Le sabordage de la neutralité sape la Genève internationale. Mais Genève se tait

Publié le 19 juillet 2024
En décidant de s'aligner sur les sanctions unilatérales américano-européennes contre la Russie en février 2022, alors qu'il avait toujours prétendu ne vouloir appliquer que des sanctions entérinées par les Nations Unies et ancrées dans le droit international, le Conseil fédéral a porté un rude coup à la neutralité et à la Genève internationale. Mais à Genève, personne n'a bronché. Voici pourquoi.

En principe, cette fâcheuse décision, qui a beaucoup inquiété le CICR dont la réputation d'impartialité et d'indépendance repose largement sur la neutralité suisse, aurait dû provoquer un tonnerre de protestations.

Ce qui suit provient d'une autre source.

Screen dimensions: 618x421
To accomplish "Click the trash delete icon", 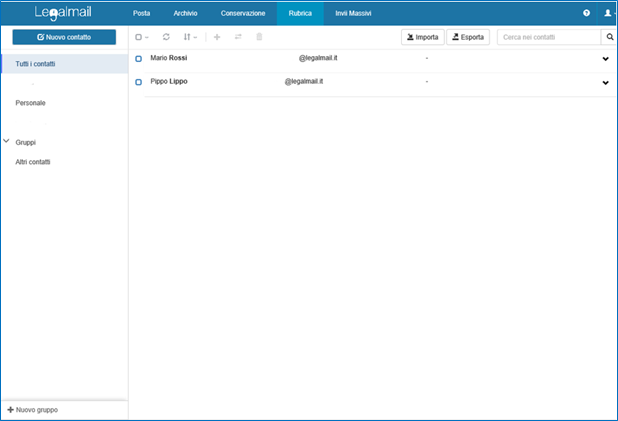I will (x=260, y=37).
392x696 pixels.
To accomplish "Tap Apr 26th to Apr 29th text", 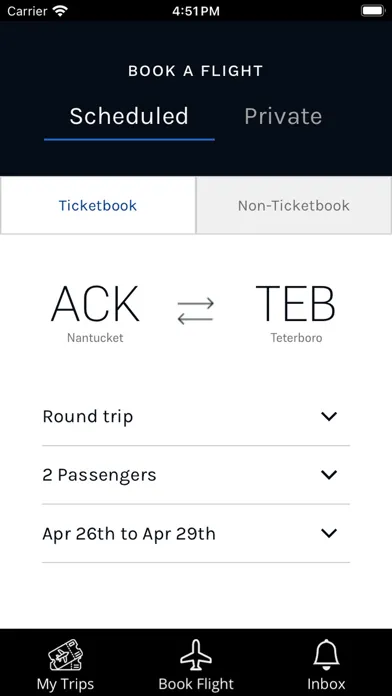I will tap(129, 534).
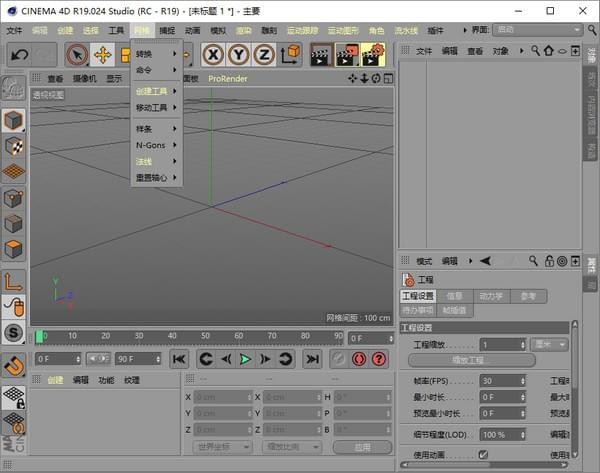Jump to the start of the timeline
This screenshot has height=473, width=600.
point(179,358)
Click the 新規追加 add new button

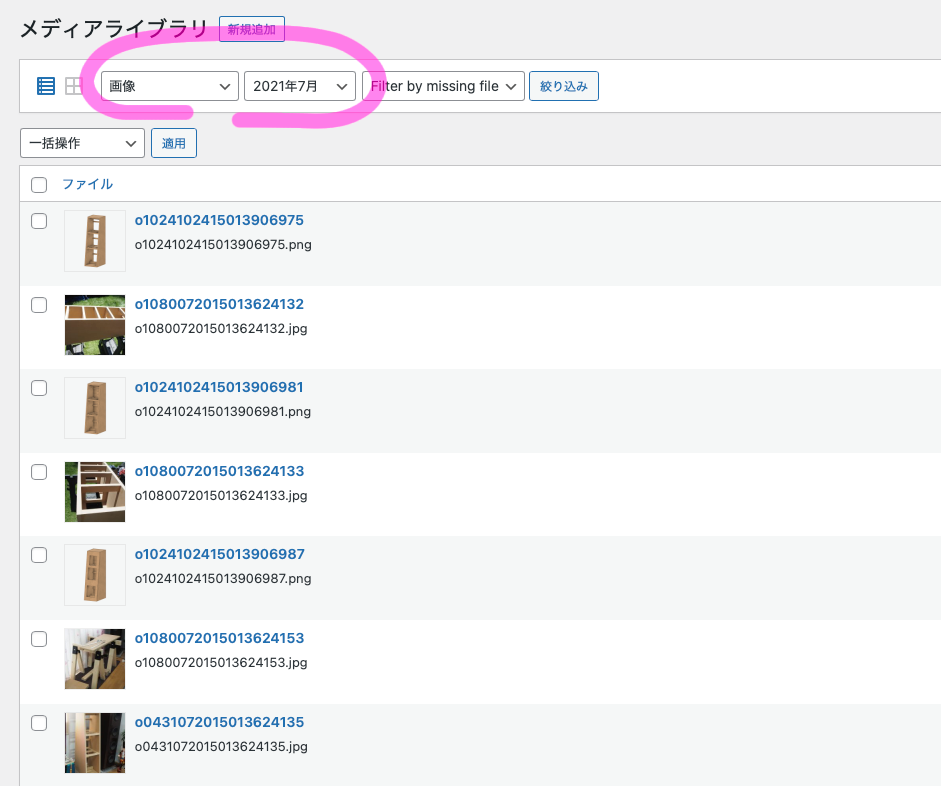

Au-delà du CICR et des Conventions de Genève dont la Suisse est dépositaire, et des préoccupations humanitaires et des droits de l'Homme dont notre pays prétend se faire le champion, elle aurait également dû préoccuper toutes celles et tous ceux qui tiennent en haute estime notre vocation d'Etat hôte des organisations internationales et de capitale du multilatéralisme. Il n'en a rien été.
Au contraire, on a vu des élus locaux et fédéraux, notamment à gauche, réclamer encore plus de sanctions, de condamnations, de boycotts, de confiscations de fortunes privées contre ceux qui avaient si «sauvagement agressé l'Ukraine». Et pourtant ces mêmes élus n'avaient rien trouvé à redire quand cette même Ukraine avait massacré 14'000 personnes, dont des milliers de civils et d'enfants innocents, dans le Donbass entre 2014 et 2022. Et ils ne bronchent pas ni n'exigent de sanctions quand un autre Etat, Israël en l'occurrence, immole des dizaines de milliers de civils innocents en Palestine et occupe des territoires étrangers en toute illégalité.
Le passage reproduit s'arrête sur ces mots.